The CIT does not simply enter an injunction on demand. A party seeking injunctive relief from the CIT must address whether (1) it will likely succeed on the merits of its claim; (2) it will likely suffer irreparable harm in the absence of an injunction; (3) the balance of the hardships tips in its favor; and (4) an injunction serves the public interest. Silfab Solar, Inc. v. United States, 892 F.3d 1340, 1345 (Fed. Cir. 2018). The party need not prove each of these elements, but its satisfaction of the first and second prongs generally leads to an injunction.

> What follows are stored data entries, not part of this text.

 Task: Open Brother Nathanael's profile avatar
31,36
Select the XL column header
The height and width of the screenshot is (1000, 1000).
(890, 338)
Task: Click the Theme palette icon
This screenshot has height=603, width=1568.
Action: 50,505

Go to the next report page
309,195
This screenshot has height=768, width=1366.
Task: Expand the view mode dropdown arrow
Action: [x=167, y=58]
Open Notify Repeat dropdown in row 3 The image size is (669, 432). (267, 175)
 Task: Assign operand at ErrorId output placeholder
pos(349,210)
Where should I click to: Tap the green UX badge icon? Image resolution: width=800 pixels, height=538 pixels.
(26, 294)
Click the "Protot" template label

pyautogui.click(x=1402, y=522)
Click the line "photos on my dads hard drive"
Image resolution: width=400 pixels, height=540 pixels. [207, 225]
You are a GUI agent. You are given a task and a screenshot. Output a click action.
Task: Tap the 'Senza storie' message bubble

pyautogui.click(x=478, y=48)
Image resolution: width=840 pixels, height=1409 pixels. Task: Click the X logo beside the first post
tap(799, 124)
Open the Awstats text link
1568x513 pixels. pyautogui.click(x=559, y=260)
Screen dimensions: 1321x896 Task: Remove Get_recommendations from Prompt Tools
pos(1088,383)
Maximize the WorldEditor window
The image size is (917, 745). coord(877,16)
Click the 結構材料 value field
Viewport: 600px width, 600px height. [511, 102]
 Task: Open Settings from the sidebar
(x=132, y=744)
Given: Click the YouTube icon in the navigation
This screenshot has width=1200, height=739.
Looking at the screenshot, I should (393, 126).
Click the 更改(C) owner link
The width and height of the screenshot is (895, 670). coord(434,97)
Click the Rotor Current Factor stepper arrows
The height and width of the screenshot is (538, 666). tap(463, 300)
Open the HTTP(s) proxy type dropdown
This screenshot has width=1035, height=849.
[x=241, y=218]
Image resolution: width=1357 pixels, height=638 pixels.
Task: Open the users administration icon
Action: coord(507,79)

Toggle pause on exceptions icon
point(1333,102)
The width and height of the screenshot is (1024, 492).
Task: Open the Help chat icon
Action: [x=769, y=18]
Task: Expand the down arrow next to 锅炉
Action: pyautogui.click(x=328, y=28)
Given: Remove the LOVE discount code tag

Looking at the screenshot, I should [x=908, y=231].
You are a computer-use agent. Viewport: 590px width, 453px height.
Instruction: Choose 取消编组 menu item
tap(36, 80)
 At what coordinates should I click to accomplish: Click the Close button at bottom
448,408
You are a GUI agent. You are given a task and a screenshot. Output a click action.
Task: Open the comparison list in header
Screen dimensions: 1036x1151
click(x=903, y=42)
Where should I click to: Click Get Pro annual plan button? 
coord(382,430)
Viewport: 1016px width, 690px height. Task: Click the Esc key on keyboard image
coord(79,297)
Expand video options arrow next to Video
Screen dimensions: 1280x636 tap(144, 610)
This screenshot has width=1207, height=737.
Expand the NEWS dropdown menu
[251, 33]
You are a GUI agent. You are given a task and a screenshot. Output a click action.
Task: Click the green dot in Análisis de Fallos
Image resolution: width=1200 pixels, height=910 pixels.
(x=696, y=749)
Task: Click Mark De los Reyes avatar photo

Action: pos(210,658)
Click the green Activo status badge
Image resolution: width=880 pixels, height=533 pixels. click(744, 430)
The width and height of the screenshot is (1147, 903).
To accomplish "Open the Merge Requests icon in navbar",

A party may satisfy the irreparable harm element by showing that it will suffer financial hardship, such as lost sales, decreased revenue, a reduction in its workforce and/or a loss of customer goodwill. But in the specific context of international trade litigation, a party may also establish irreparable harm by pointing to the threat that Customs may liquidate its imports, because liquidation moots the dispute once it occurs. Under Customs’s regulations, “[l]iquidation means the final computation or ascertainment of duties on entries for consumption.” 19 C.F.R. § 159.1.

The Decision

Sumecht adds a new wrinkle to already complex jurisprudence on irreparable harm in international trade disputes. It addresses the unusual situation in which an injunction already bars Customs from liquidating the imports at issue, albeit for a reason different from what led the CIT to enter the initial injunction. Sumecht holds that the CIT may properly find a lack of irreparable harm in the limited circumstances where an injunction already prevents Customs from liquidating the imports, even if the CIT entered the injunction for a different purpose.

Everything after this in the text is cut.